* **Short exercise**
Can you repeat the lines from the line with "Where should I click to: Click the funnel" to the line with "pyautogui.click(x=714, y=558)", swapping "speaker icon" for "volume icon" and leaving everything else unchanged?

* **Listing**
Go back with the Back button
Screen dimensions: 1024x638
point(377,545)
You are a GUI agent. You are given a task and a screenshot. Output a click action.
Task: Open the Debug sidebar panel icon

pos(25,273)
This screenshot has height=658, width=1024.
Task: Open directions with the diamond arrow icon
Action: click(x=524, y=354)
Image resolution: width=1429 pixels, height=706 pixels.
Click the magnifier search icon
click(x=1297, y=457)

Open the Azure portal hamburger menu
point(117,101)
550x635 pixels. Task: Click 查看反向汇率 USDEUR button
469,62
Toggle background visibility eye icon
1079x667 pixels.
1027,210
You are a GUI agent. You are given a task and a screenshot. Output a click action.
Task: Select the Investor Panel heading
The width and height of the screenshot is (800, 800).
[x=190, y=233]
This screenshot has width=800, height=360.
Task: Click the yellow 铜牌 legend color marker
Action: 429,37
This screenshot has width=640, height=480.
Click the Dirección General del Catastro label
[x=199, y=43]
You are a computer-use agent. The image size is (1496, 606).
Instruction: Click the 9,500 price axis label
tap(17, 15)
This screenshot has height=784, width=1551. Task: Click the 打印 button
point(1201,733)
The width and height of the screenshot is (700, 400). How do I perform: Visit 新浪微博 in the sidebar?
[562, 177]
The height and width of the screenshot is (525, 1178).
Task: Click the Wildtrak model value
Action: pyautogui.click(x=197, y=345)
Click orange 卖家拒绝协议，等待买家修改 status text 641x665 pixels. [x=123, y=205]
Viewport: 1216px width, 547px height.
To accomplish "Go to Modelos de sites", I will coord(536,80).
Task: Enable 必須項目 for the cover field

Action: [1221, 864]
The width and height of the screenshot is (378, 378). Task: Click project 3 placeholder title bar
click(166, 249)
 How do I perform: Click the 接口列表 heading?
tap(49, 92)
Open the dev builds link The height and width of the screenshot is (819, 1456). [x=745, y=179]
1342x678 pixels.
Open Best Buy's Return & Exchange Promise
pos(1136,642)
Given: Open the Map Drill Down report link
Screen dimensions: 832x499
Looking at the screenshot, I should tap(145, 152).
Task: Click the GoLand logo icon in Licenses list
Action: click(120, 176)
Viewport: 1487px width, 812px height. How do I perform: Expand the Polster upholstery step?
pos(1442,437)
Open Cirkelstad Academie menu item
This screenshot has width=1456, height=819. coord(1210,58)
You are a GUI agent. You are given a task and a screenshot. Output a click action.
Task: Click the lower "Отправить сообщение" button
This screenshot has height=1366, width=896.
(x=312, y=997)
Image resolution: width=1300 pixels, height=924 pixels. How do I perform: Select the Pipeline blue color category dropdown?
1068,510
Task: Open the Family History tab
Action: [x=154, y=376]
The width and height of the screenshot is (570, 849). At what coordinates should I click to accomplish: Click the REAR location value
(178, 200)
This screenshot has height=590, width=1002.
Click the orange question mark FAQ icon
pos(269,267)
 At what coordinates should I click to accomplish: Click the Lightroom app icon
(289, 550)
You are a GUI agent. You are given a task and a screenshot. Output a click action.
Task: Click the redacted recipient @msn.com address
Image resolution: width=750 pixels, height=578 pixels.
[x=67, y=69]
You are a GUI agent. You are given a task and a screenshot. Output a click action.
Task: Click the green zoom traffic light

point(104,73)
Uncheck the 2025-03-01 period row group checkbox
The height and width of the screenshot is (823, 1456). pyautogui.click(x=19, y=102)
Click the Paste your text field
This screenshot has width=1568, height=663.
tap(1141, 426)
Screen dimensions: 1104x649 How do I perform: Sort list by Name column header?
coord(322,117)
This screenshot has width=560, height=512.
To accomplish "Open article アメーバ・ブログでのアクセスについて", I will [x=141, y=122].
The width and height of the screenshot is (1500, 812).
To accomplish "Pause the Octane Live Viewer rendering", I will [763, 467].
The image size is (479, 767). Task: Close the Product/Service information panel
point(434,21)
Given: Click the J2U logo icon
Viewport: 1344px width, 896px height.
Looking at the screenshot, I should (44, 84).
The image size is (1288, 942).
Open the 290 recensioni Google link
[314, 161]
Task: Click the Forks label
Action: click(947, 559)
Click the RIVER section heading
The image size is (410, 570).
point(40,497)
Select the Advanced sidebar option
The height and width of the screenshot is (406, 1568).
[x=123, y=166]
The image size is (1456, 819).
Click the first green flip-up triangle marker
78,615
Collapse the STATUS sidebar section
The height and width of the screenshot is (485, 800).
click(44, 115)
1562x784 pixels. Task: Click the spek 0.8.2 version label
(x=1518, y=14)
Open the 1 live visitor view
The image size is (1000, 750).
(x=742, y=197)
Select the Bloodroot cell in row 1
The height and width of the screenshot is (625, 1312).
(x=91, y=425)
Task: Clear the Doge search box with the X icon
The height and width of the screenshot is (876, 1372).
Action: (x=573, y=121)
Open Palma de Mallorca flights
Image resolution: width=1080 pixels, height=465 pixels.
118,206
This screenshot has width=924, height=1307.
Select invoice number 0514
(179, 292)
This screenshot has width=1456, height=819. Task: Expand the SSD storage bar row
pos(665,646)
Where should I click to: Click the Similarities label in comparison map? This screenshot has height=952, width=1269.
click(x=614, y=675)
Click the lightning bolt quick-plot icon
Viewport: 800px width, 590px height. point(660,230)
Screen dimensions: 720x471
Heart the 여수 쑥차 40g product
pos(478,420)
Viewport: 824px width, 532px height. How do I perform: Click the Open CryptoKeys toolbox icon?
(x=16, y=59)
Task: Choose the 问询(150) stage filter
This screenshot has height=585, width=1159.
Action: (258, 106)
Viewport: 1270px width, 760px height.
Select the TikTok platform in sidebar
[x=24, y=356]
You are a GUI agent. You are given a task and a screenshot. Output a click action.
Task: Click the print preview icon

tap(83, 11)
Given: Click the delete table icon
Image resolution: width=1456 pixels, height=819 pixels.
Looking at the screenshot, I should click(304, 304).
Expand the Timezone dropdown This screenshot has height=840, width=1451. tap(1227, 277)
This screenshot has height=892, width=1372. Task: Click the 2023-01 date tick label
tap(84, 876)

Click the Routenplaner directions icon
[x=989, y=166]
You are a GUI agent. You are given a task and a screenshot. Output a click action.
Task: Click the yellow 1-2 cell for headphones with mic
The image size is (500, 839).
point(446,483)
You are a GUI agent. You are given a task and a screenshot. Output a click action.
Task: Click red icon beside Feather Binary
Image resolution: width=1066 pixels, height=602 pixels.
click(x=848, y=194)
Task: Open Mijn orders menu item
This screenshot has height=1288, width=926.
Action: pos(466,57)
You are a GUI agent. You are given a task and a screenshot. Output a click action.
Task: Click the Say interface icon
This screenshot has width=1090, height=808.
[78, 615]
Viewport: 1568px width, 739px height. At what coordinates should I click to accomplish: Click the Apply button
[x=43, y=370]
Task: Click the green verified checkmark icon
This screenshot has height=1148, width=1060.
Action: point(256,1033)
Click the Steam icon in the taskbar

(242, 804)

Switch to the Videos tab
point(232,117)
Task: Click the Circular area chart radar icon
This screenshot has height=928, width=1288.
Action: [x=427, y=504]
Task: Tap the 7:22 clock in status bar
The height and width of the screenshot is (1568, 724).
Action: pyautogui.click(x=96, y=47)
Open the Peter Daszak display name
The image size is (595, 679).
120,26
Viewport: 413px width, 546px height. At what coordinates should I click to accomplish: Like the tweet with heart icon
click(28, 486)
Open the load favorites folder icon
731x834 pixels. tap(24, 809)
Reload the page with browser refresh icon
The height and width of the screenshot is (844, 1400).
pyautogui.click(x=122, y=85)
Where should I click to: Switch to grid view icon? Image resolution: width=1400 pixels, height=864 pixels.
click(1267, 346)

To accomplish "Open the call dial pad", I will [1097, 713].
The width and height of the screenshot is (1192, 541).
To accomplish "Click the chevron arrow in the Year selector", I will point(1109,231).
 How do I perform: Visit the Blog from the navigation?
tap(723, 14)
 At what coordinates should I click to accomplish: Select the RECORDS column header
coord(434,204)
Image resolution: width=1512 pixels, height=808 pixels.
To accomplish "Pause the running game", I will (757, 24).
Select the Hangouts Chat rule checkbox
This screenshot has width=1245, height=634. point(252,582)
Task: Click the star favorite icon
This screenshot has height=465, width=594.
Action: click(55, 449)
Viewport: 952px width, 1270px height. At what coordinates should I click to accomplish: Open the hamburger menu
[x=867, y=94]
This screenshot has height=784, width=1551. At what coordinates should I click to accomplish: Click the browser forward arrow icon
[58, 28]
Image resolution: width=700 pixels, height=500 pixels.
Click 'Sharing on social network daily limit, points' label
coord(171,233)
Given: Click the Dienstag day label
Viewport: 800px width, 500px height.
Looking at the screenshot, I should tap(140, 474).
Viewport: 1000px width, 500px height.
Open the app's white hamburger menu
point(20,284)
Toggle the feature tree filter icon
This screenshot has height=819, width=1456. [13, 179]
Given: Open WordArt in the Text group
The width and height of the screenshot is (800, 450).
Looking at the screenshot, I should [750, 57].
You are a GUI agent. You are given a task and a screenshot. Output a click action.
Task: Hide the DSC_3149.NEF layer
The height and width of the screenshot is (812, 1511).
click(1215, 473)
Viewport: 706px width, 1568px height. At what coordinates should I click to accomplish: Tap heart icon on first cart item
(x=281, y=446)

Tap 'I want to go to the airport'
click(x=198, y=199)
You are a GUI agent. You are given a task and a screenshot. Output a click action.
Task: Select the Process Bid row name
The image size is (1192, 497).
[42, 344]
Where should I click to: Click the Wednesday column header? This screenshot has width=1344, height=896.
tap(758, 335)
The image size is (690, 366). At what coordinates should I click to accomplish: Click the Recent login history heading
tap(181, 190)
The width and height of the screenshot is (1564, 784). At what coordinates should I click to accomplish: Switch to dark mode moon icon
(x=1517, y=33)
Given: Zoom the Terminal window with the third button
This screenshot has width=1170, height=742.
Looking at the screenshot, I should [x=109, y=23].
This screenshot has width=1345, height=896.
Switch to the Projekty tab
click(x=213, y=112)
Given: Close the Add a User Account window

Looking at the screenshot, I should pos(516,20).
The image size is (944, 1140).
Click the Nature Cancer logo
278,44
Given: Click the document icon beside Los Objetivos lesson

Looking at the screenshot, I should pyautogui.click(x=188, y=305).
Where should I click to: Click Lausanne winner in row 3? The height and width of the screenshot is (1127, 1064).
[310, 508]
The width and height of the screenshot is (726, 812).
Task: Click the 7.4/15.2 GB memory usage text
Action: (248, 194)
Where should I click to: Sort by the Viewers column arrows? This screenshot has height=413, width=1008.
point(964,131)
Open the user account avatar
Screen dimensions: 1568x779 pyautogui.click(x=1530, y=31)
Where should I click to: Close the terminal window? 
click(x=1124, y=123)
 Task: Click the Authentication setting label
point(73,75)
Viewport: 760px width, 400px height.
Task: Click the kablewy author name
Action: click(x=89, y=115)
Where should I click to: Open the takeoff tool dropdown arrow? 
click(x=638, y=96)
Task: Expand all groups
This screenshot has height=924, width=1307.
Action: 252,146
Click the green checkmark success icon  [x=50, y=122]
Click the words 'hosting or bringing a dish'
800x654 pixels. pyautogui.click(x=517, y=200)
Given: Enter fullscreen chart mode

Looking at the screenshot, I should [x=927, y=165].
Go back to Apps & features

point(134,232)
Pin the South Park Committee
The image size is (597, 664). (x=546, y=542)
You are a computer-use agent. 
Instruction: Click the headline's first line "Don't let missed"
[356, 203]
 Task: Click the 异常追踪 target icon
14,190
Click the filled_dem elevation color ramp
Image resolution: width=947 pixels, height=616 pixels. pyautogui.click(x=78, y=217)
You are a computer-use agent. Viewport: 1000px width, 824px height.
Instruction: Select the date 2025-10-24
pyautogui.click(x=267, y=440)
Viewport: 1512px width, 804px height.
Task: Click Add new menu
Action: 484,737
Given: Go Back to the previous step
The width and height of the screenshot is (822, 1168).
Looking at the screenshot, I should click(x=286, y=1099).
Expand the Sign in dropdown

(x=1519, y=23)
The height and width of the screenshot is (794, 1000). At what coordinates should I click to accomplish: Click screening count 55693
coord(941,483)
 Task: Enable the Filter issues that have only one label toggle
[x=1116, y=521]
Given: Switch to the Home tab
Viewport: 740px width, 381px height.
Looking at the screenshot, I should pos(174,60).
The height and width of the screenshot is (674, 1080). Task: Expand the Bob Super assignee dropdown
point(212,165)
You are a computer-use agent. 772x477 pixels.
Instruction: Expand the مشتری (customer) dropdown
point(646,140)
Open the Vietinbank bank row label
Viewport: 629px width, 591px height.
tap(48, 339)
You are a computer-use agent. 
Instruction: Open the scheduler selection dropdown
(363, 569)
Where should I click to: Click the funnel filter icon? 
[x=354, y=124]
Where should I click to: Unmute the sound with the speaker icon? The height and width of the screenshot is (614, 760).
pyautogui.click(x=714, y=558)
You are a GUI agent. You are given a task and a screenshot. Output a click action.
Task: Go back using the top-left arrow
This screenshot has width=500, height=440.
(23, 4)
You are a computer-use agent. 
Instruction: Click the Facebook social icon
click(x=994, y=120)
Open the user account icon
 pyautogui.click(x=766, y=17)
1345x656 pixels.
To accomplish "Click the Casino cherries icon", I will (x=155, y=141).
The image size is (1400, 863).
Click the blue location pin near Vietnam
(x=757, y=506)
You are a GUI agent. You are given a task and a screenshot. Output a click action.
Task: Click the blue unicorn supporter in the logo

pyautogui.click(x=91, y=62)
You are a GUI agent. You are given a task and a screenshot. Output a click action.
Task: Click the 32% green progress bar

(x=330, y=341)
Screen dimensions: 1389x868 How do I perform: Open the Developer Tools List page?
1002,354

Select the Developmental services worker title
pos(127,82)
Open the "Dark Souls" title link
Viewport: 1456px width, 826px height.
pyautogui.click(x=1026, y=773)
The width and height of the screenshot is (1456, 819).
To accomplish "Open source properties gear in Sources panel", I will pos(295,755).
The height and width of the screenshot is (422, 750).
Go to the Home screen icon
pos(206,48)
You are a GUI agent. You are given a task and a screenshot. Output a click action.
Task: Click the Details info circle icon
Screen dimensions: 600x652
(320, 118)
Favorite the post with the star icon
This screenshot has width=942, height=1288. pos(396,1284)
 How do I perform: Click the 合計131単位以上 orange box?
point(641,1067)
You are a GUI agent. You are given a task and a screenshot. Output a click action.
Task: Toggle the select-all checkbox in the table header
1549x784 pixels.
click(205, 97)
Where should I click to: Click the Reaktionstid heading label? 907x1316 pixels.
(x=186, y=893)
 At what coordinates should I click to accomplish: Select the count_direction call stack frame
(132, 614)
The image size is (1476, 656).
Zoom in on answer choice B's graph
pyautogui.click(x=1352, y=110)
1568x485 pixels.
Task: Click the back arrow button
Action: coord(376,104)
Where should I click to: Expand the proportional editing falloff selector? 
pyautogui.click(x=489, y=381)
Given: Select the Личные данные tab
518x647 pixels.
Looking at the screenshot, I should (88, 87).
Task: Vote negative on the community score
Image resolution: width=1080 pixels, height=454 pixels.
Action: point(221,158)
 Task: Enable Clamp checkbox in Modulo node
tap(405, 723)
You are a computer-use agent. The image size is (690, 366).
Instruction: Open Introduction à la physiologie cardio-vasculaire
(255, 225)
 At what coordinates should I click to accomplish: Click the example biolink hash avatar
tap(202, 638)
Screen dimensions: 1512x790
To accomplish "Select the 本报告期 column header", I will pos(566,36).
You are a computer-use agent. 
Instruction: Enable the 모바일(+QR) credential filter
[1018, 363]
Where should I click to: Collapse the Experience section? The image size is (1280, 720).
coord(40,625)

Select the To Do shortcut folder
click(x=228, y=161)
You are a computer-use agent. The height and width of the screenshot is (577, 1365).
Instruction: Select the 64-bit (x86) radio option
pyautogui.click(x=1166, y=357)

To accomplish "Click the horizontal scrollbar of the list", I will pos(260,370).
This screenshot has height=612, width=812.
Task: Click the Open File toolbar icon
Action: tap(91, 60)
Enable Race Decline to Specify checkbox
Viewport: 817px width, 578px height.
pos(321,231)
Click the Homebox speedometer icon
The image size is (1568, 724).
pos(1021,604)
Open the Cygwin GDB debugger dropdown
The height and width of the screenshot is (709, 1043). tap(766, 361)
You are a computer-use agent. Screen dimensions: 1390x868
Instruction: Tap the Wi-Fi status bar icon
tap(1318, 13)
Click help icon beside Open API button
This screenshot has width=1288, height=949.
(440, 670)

* **Answer in full**
Where should I click to: Click the funnel filter icon? 
[x=354, y=124]
Where should I click to: Unmute the sound with the volume icon? The height and width of the screenshot is (614, 760).
pyautogui.click(x=714, y=558)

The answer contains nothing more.